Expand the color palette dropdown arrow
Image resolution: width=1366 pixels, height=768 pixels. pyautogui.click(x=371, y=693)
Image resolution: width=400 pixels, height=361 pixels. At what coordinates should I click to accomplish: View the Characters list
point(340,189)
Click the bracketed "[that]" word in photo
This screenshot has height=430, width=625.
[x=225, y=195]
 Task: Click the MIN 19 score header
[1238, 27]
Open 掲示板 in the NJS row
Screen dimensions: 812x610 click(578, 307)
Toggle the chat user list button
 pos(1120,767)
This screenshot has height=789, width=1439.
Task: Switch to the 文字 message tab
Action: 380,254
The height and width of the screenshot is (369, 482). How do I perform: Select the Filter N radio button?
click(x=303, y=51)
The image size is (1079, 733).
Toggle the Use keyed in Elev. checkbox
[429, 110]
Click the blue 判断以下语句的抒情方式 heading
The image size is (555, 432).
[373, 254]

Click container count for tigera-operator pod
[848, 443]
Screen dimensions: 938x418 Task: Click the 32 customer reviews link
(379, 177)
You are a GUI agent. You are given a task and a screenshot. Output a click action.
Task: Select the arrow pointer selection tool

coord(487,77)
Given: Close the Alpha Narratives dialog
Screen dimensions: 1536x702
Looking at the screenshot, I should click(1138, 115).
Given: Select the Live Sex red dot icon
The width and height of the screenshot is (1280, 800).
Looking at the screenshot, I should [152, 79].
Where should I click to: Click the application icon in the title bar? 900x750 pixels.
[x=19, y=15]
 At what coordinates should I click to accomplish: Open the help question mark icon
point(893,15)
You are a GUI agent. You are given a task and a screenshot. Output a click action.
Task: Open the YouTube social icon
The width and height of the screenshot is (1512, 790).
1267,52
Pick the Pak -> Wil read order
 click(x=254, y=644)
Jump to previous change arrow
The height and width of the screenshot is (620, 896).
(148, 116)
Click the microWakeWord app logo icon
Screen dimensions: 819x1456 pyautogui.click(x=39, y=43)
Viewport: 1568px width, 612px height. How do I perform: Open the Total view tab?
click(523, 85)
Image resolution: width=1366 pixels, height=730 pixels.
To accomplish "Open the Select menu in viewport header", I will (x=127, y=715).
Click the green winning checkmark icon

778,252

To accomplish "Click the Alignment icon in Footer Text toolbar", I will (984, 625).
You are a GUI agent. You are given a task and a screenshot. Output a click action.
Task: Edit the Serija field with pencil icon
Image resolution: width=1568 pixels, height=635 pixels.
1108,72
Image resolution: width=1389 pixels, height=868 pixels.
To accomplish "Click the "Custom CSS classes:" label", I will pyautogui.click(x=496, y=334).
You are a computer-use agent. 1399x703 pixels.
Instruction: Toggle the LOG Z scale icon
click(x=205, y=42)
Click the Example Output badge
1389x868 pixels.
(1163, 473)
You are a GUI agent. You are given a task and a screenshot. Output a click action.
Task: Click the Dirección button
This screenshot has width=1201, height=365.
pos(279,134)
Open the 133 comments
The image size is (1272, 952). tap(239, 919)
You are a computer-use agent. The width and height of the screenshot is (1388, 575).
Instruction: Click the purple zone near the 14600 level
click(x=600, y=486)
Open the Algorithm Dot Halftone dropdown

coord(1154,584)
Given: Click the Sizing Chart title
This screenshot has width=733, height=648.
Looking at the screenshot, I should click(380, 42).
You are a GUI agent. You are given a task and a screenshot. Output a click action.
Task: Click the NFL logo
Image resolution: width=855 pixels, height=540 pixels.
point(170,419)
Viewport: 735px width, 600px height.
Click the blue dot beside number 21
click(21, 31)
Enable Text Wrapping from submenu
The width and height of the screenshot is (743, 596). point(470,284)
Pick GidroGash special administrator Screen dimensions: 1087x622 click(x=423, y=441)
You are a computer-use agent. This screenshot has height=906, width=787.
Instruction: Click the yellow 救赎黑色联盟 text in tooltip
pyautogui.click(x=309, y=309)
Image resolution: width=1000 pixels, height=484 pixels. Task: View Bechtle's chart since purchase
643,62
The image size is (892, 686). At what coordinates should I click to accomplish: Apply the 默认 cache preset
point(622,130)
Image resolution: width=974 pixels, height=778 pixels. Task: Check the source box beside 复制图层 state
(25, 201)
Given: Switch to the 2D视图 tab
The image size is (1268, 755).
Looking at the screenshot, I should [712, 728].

★ ★ ★ ★ ★

Looking at the entries above, count the lines that hold the string "computer" and reply with the count alone.

* Response *
3